Anything that gets inside, stays inside,
he said.
The cold, the heat. The city contains it.
The city grew in front of me, in the dark-blue twilight, opening its hungry mouth.
    Rachel and Caroline tried on silver jewellery in front of an old woman who sat stiffly behind the table, counting out change in her pockets, a baggy beige coat puffed out around her. She kept one eye on the change in her hand and her other eye on them. Francine and I rifled through a rack of colourful cotton dresses from India, monitored by a dark-skinned man who wore a white turban on his head and smelled of strong spice.
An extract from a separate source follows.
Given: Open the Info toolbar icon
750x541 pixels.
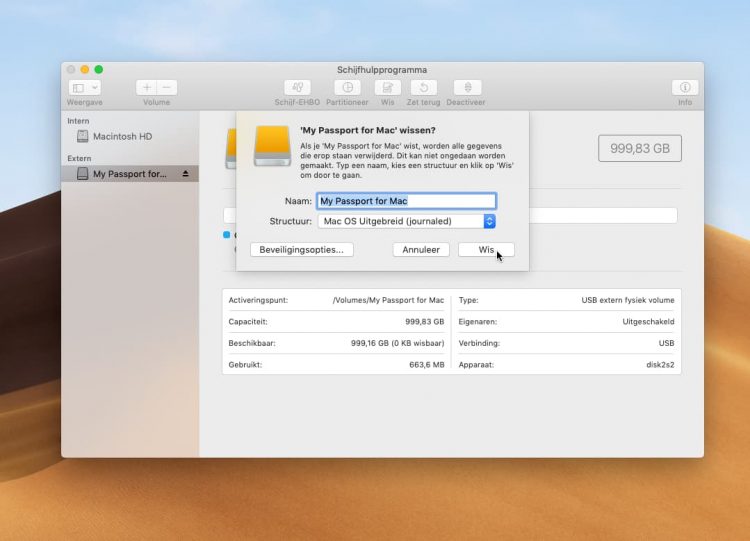Looking at the screenshot, I should (685, 88).
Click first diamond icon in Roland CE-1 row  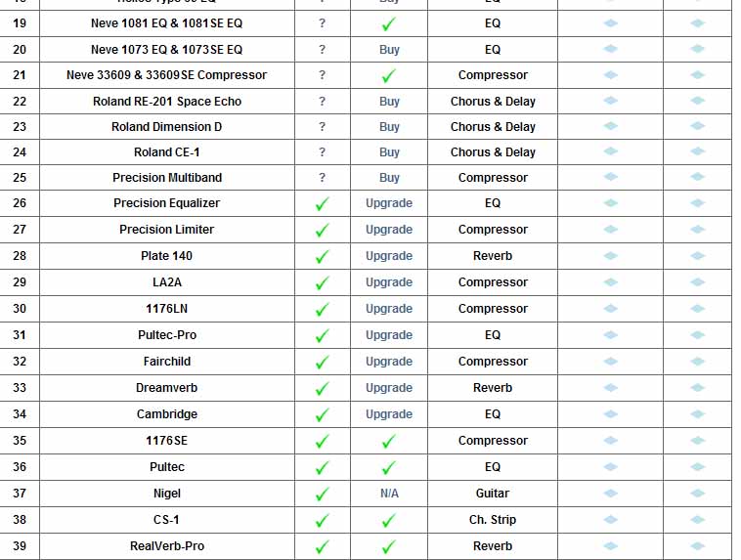[611, 152]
There were so many things to attract my eye that I couldn’t concentrate, unlike Francine, who picked out an orange and purple dress with embroidered stitches resembling fruit along the hem and edges of the sleeves. She paraded in front of the mirror nailed to the makeshift wall of the booth with the dress held in her arms, dancing with the cloth as if it were an invisible woman. Rachel and Caroline laughed, discarding their jewellery to circle around her mockingly. “I’m an Indian princess,” they chanted. “Look at me!” The dark-skinned man rose from his seat, agitated at first, but relaxed when he saw their jabs weren’t directed at him.
    I had my money in my pocket. Twenty-five dollars. I didn’tknow how to spend it, if I should offer it up all at once, or if they would ask me for it when they wanted to purchase something. Everything in the Market was for sale, and everything pleased me with its novelty and up-to-date style: the synthetic fabrics and cheap designer copies, the pungent food fare encapsulating all. I had been to the city nearest our old town and realized that markets in all cities were probably alike, but to me this was the grandest and most exotic market I had ever seen. It was Rachel’s market, and she and her friends were showing it to me. The girls were content just to look for a while, retracing steps from previous weeks, accustomed to the regular merchandise and searching out newer, just-in necklaces or shirts. We walked around the square, past flower stands of irises and pink roses, carnations and sunflowers, and vegetable stands with baskets of squash and corn, large pumpkins lining the sidewalk waiting for holiday tarts and pies and salted seeds.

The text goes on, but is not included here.